Excerpts from an interview with Global Trade Watch Director Lori Wallach at BillMoyers.com:

NAFTA wasn’t just about trade. It set up all these rules that, for instance, allowed Archer Daniels to buy up not only the processing plants for corn, but also to buy a stake in one of the biggest tortilla makers, Bimbo, which is sort of the Wonder Bread of Mexico. And as a result, you have Archer Daniels and other companies selling to themselves, and marking up the profit margin each time. So with this “competition” that free trade is supposed to create, with all these corporate rights to acquire and basically monopolize sectors, the consumer is the loser.”

Shortly after NAFTA, we did a very detailed dig to find all the promises of US producers who made very specific claims before the treaty was signed that ‘if NAFTA passes, we will add X number of jobs.’ So we went and looked at the federal government’s Trade Adjustment Assistance database and we found that company after company — big US manufacturers like Chrysler, GE, Caterpillar — that promised to create specific numbers of US jobs instead were offshoring thousands and thousands of US jobs to Mexico, and then they were bringing the product back into the country and selling it. It was still their US brand name, but made with much lower wages in Mexico.
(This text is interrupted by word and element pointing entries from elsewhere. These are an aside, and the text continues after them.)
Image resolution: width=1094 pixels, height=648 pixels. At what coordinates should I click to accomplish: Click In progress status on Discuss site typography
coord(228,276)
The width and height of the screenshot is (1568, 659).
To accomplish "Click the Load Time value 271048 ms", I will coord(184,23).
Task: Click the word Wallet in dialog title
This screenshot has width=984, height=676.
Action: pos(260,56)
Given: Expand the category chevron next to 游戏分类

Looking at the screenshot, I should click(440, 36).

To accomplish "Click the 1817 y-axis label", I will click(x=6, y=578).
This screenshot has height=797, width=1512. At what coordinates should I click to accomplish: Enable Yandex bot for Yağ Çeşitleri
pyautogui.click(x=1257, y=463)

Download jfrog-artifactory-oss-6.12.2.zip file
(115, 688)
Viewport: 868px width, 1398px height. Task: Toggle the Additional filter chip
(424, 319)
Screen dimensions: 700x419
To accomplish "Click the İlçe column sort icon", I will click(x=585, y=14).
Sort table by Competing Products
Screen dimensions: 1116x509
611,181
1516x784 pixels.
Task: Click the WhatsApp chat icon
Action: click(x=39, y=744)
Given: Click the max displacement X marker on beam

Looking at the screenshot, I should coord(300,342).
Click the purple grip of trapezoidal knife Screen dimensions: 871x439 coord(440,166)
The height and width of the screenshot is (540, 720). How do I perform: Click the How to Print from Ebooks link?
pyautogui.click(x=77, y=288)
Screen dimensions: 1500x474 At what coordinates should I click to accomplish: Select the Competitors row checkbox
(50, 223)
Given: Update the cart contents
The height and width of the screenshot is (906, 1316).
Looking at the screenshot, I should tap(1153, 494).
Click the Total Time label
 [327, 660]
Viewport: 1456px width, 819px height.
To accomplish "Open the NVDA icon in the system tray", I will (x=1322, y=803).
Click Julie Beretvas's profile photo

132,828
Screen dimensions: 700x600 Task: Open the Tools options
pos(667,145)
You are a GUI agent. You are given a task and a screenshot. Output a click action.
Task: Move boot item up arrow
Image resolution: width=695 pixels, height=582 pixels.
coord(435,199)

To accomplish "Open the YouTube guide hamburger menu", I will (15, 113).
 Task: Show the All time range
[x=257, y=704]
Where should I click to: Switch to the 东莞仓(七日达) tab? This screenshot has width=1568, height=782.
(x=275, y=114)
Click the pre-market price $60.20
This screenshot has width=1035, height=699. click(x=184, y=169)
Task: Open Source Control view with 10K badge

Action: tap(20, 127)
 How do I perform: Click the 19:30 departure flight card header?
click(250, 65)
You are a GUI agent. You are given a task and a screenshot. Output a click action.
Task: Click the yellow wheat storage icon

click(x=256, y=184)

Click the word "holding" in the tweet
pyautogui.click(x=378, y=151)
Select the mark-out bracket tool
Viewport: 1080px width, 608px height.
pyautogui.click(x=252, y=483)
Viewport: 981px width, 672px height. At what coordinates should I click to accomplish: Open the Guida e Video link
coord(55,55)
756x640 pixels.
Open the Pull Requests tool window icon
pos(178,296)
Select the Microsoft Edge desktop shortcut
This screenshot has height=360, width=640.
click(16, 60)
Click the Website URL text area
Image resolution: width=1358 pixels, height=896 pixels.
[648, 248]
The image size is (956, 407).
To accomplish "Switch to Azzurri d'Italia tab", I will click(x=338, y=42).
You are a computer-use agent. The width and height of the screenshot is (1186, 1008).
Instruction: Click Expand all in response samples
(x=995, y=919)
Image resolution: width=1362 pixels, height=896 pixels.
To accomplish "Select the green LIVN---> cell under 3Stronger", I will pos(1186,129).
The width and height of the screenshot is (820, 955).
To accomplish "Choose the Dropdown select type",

The trade data are very telling. The year before NAFTA, the United States had a small trade deficit with Canada — about $20 billion dollars — and a slight surplus of $2 billion dollars with Mexico. Now, 20 years later, we have almost a $200 billion dollar trade deficit with those countries. So the surplus with Mexico turned into a huge, huge deficit, as all those companies relocated there to produce goods with lower wages.